■ **Task instructions**
Extract every line of the data below and reproduce each one verbatim, with no changes.

■ **Data**
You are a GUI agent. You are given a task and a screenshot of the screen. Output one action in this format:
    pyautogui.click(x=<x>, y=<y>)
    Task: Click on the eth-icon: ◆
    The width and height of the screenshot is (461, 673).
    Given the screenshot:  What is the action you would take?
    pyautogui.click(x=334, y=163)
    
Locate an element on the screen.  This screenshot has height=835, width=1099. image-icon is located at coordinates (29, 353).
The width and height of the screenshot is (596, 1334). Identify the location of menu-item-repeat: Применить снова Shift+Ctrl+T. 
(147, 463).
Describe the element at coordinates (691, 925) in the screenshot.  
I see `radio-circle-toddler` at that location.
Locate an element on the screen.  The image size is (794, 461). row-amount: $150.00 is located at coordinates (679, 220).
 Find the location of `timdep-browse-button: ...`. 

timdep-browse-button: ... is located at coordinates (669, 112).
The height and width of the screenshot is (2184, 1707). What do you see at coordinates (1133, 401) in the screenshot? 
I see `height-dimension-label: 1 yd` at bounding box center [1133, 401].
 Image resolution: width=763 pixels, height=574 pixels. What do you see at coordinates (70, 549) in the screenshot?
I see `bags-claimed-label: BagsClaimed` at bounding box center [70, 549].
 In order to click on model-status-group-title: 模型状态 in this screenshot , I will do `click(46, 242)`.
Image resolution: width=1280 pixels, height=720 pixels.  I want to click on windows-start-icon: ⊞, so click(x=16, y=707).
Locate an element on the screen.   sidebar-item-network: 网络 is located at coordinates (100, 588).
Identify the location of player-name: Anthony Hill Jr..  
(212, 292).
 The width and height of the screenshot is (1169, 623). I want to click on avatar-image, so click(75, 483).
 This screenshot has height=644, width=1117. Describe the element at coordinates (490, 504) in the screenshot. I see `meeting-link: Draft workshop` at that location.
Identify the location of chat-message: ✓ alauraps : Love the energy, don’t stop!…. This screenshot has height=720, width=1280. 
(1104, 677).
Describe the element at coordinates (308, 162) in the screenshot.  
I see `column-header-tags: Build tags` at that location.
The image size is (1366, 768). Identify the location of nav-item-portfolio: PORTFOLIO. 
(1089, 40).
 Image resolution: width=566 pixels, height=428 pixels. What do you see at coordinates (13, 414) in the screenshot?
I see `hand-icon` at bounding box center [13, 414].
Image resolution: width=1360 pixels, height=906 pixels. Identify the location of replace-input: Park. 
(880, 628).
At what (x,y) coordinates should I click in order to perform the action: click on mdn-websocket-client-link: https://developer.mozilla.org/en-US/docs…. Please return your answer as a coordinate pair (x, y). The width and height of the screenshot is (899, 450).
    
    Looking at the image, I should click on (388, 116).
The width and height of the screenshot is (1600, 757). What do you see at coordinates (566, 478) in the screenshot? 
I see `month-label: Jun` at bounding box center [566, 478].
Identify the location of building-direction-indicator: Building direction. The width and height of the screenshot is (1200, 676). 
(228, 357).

■ **Your solution**
You are a GUI agent. You are given a task and a screenshot of the screen. Output one action in this format:
    pyautogui.click(x=<x>, y=<y>)
    Task: Click on the eth-icon: ◆
    The width and height of the screenshot is (461, 673).
    Given the screenshot:  What is the action you would take?
    pyautogui.click(x=334, y=163)
    
Locate an element on the screen.  This screenshot has height=835, width=1099. image-icon is located at coordinates (29, 353).
The width and height of the screenshot is (596, 1334). Identify the location of menu-item-repeat: Применить снова Shift+Ctrl+T. 
(147, 463).
Describe the element at coordinates (691, 925) in the screenshot.  
I see `radio-circle-toddler` at that location.
Locate an element on the screen.  The image size is (794, 461). row-amount: $150.00 is located at coordinates (679, 220).
 Find the location of `timdep-browse-button: ...`. 

timdep-browse-button: ... is located at coordinates (669, 112).
The height and width of the screenshot is (2184, 1707). What do you see at coordinates (1133, 401) in the screenshot? 
I see `height-dimension-label: 1 yd` at bounding box center [1133, 401].
 Image resolution: width=763 pixels, height=574 pixels. What do you see at coordinates (70, 549) in the screenshot?
I see `bags-claimed-label: BagsClaimed` at bounding box center [70, 549].
 In order to click on model-status-group-title: 模型状态 in this screenshot , I will do `click(46, 242)`.
Image resolution: width=1280 pixels, height=720 pixels.  I want to click on windows-start-icon: ⊞, so click(x=16, y=707).
Locate an element on the screen.   sidebar-item-network: 网络 is located at coordinates (100, 588).
Identify the location of player-name: Anthony Hill Jr..  
(212, 292).
 The width and height of the screenshot is (1169, 623). I want to click on avatar-image, so click(75, 483).
 This screenshot has height=644, width=1117. Describe the element at coordinates (490, 504) in the screenshot. I see `meeting-link: Draft workshop` at that location.
Identify the location of chat-message: ✓ alauraps : Love the energy, don’t stop!…. This screenshot has height=720, width=1280. 
(1104, 677).
Describe the element at coordinates (308, 162) in the screenshot.  
I see `column-header-tags: Build tags` at that location.
The image size is (1366, 768). Identify the location of nav-item-portfolio: PORTFOLIO. 
(1089, 40).
 Image resolution: width=566 pixels, height=428 pixels. What do you see at coordinates (13, 414) in the screenshot?
I see `hand-icon` at bounding box center [13, 414].
Image resolution: width=1360 pixels, height=906 pixels. Identify the location of replace-input: Park. 
(880, 628).
At what (x,y) coordinates should I click in order to perform the action: click on mdn-websocket-client-link: https://developer.mozilla.org/en-US/docs…. Please return your answer as a coordinate pair (x, y). The width and height of the screenshot is (899, 450).
    
    Looking at the image, I should click on (388, 116).
The width and height of the screenshot is (1600, 757). What do you see at coordinates (566, 478) in the screenshot? 
I see `month-label: Jun` at bounding box center [566, 478].
Identify the location of building-direction-indicator: Building direction. The width and height of the screenshot is (1200, 676). 
(228, 357).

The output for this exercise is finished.